**Dataset extract**.
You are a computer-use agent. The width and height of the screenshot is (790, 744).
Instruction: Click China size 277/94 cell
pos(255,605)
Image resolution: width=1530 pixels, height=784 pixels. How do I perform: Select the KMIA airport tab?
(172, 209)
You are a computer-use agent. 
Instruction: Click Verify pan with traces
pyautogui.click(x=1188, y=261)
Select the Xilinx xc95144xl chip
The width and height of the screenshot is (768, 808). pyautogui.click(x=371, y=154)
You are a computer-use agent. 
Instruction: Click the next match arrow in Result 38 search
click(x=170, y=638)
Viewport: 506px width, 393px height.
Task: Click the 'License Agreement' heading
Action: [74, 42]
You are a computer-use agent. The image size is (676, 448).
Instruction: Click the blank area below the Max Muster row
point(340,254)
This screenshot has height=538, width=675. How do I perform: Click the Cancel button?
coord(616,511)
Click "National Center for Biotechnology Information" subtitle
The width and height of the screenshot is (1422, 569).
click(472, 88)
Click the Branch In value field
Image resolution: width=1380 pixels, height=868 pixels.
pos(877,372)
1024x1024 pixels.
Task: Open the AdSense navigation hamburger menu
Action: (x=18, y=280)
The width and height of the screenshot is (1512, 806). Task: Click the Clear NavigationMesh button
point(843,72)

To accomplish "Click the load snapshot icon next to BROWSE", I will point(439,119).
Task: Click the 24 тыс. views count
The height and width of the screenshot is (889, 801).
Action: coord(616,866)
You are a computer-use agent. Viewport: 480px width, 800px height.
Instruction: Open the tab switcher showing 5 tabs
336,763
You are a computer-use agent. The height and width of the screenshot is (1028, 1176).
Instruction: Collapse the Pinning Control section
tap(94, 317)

**Work order**. All records shown above are to be repeated exactly.

**Exercise answer**.
You are a computer-use agent. The width and height of the screenshot is (790, 744).
Instruction: Click China size 277/94 cell
pos(255,605)
Image resolution: width=1530 pixels, height=784 pixels. How do I perform: Select the KMIA airport tab?
(172, 209)
You are a computer-use agent. 
Instruction: Click Verify pan with traces
pyautogui.click(x=1188, y=261)
Select the Xilinx xc95144xl chip
The width and height of the screenshot is (768, 808). pyautogui.click(x=371, y=154)
You are a computer-use agent. 
Instruction: Click the next match arrow in Result 38 search
click(x=170, y=638)
Viewport: 506px width, 393px height.
Task: Click the 'License Agreement' heading
Action: [74, 42]
You are a computer-use agent. The image size is (676, 448).
Instruction: Click the blank area below the Max Muster row
point(340,254)
This screenshot has height=538, width=675. How do I perform: Click the Cancel button?
coord(616,511)
Click "National Center for Biotechnology Information" subtitle
The width and height of the screenshot is (1422, 569).
click(472, 88)
Click the Branch In value field
Image resolution: width=1380 pixels, height=868 pixels.
pos(877,372)
1024x1024 pixels.
Task: Open the AdSense navigation hamburger menu
Action: (x=18, y=280)
The width and height of the screenshot is (1512, 806). Task: Click the Clear NavigationMesh button
point(843,72)

To accomplish "Click the load snapshot icon next to BROWSE", I will point(439,119).
Task: Click the 24 тыс. views count
The height and width of the screenshot is (889, 801).
Action: coord(616,866)
You are a computer-use agent. Viewport: 480px width, 800px height.
Instruction: Open the tab switcher showing 5 tabs
336,763
You are a computer-use agent. The height and width of the screenshot is (1028, 1176).
Instruction: Collapse the Pinning Control section
tap(94, 317)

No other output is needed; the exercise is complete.